• WHAT NEEDS TO BE DONE: Write out each record exactly as it stands. No pictures belong in the copy.

• SUPPLIED MATERIAL:

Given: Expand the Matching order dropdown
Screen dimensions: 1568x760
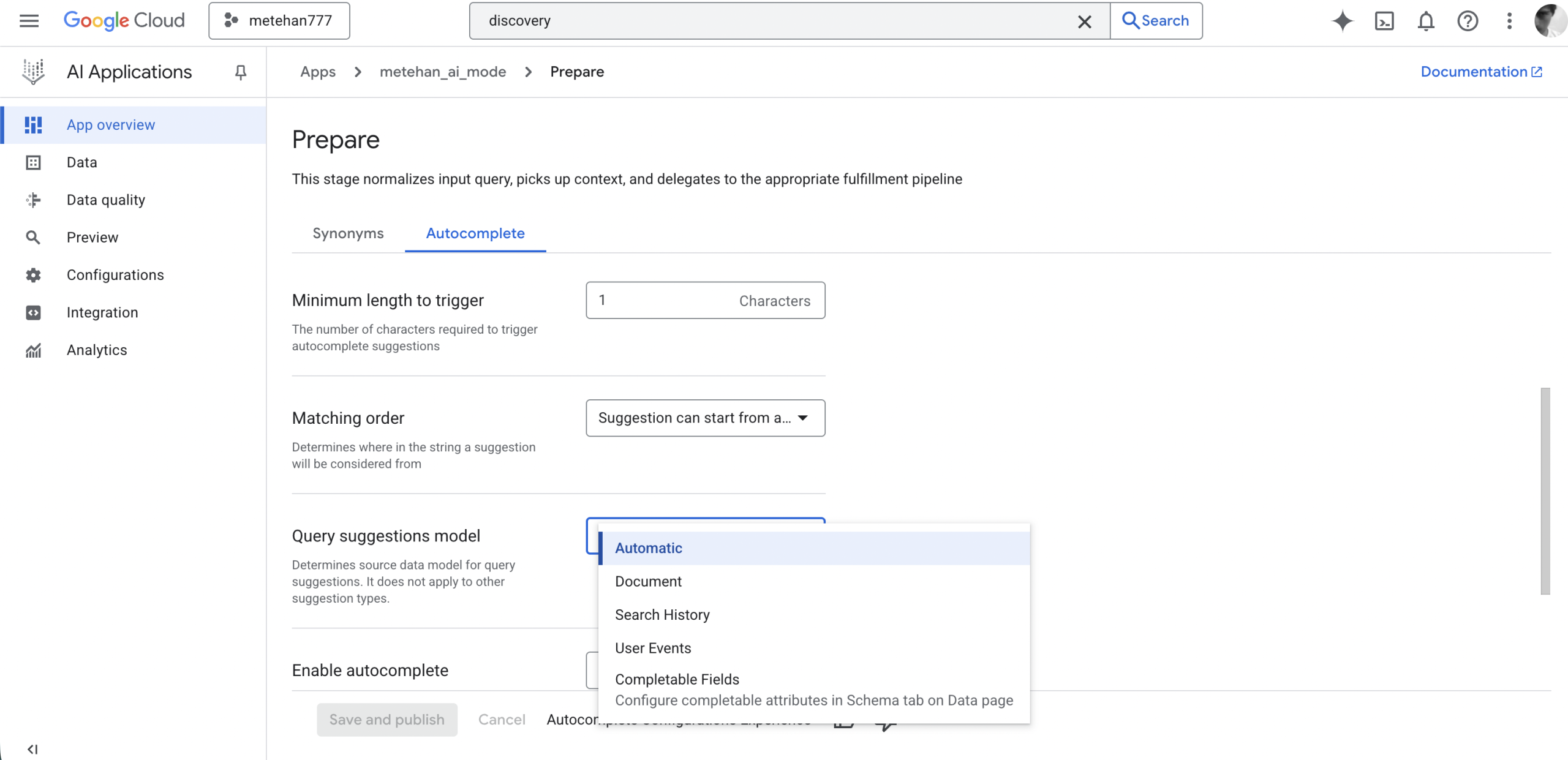Looking at the screenshot, I should point(705,418).
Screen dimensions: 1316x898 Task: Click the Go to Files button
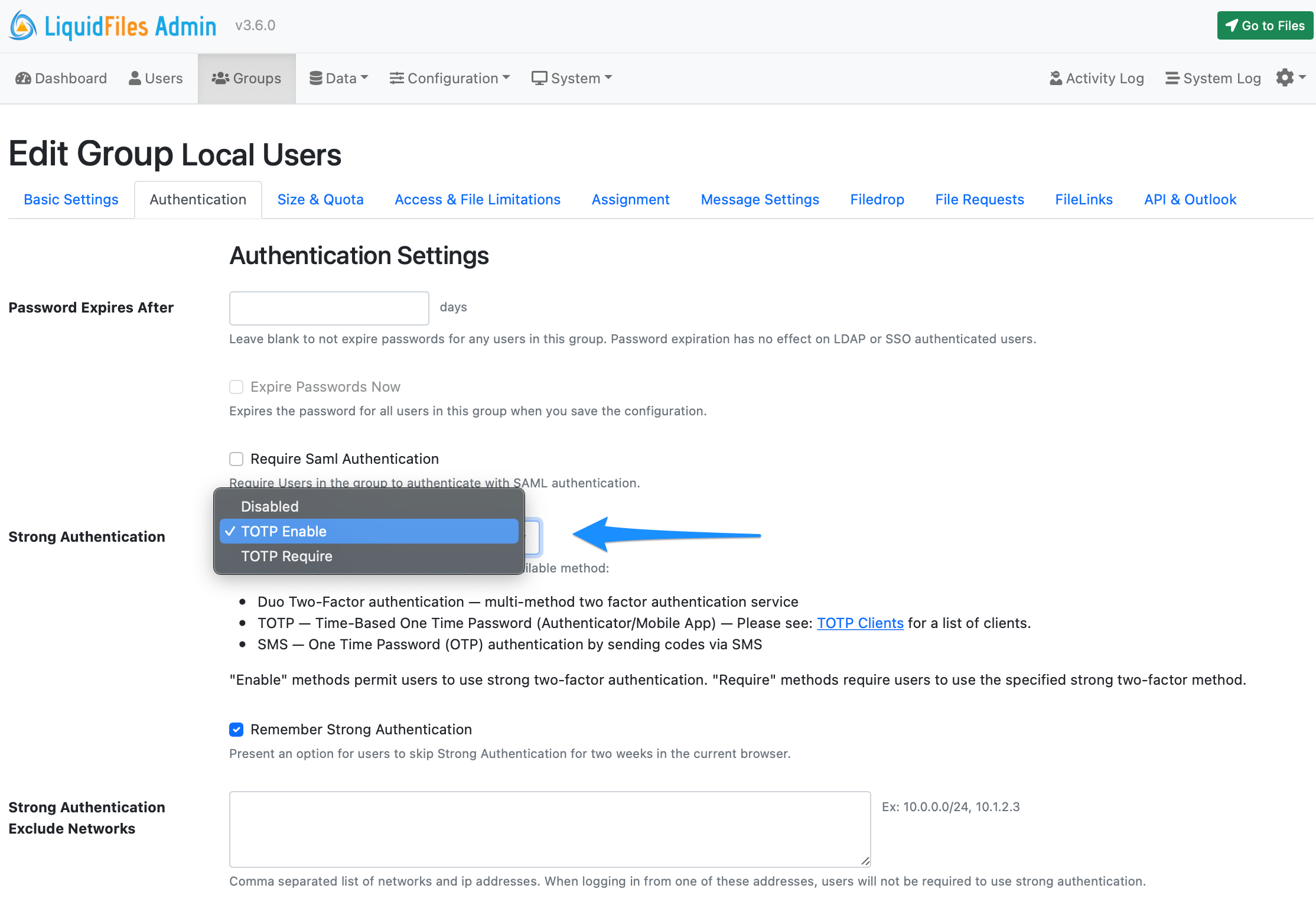(x=1265, y=25)
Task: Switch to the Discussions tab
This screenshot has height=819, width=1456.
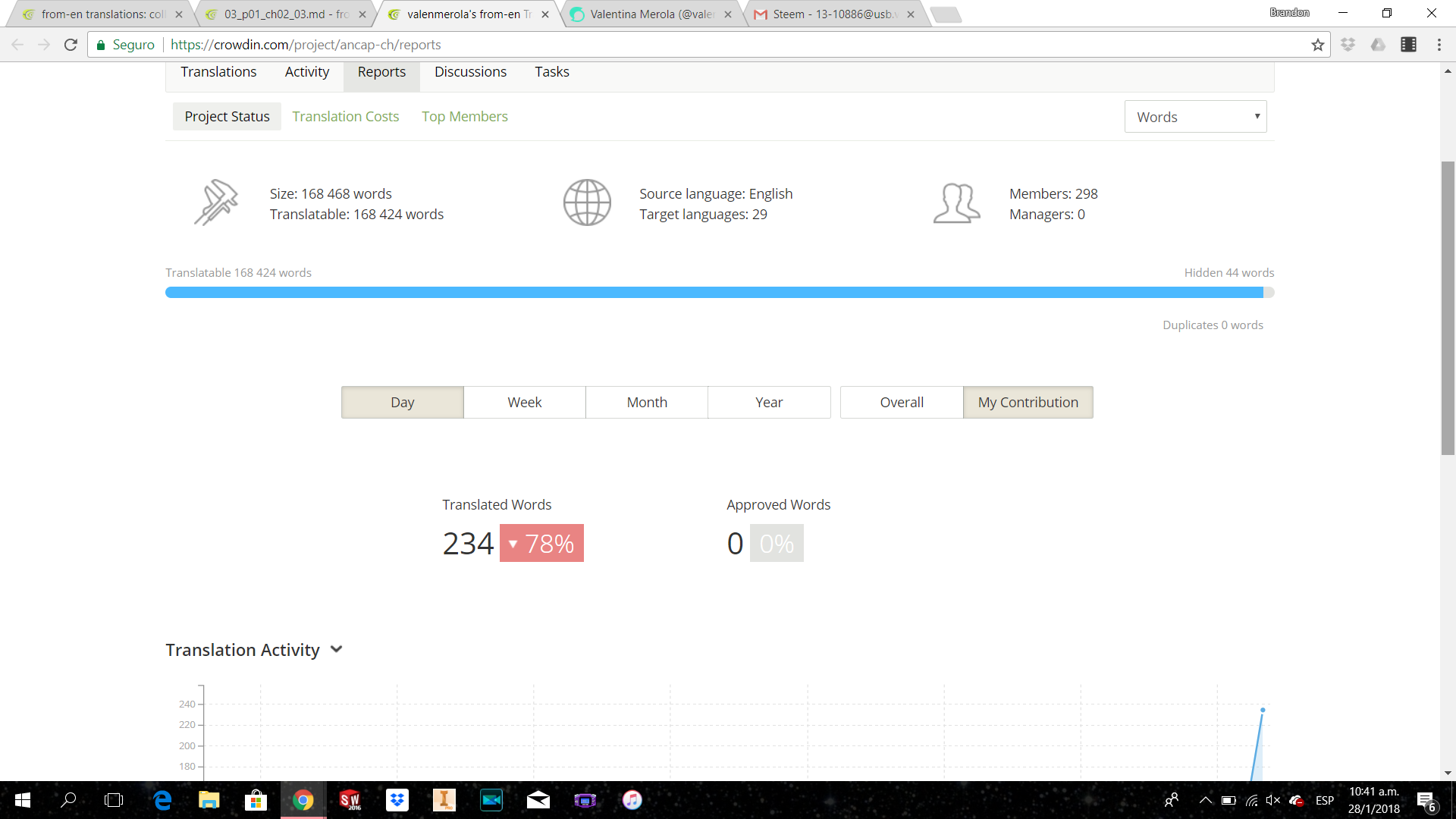Action: click(470, 72)
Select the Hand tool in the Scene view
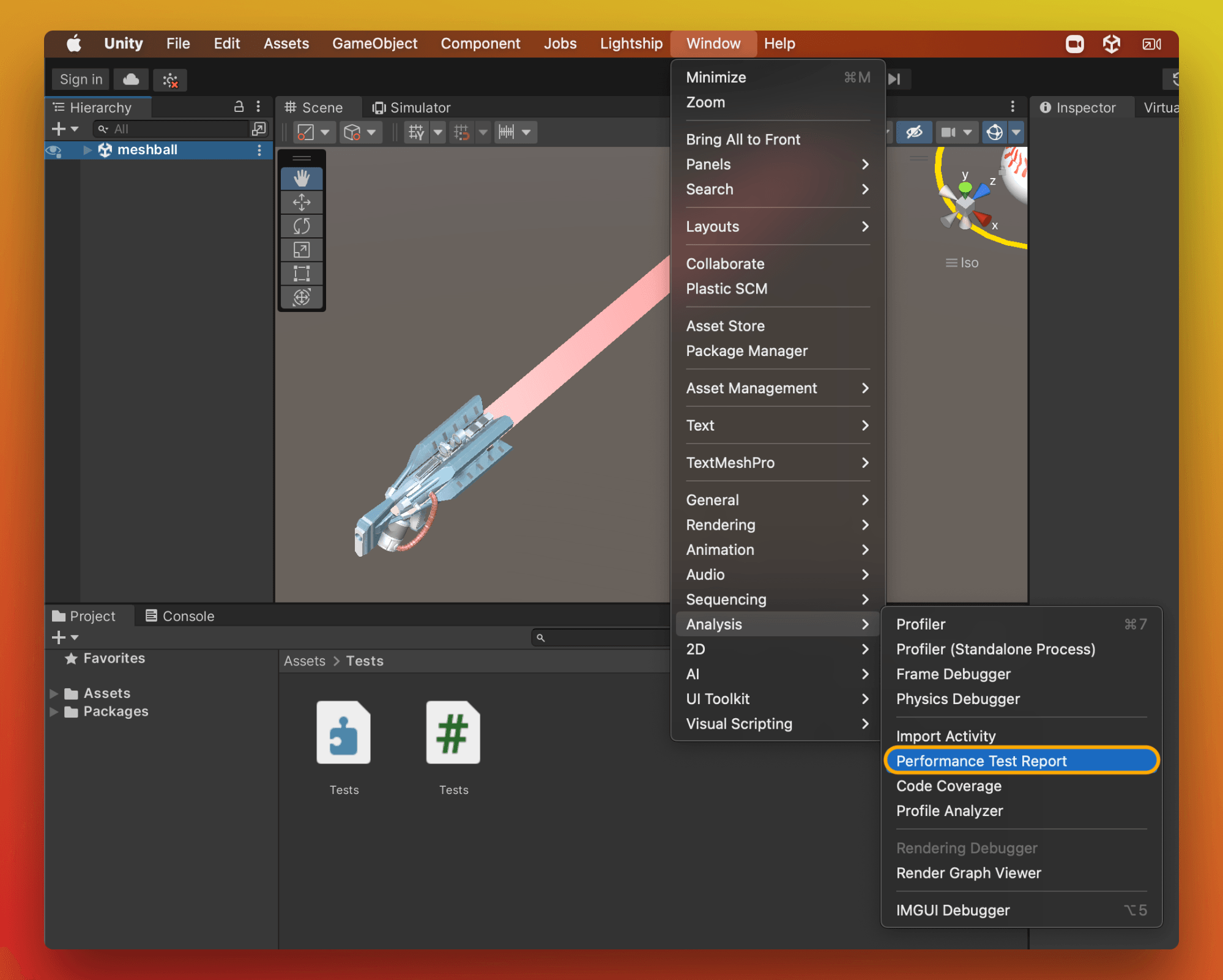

• ANSWER BELOW:
Given: Expand the Matching order dropdown
Screen dimensions: 1568x760
Looking at the screenshot, I should point(705,418).
Screen dimensions: 1316x898 Task: Click the Go to Files button
(x=1265, y=25)
Task: Switch to the Discussions tab
This screenshot has height=819, width=1456.
Action: click(470, 72)
Select the Hand tool in the Scene view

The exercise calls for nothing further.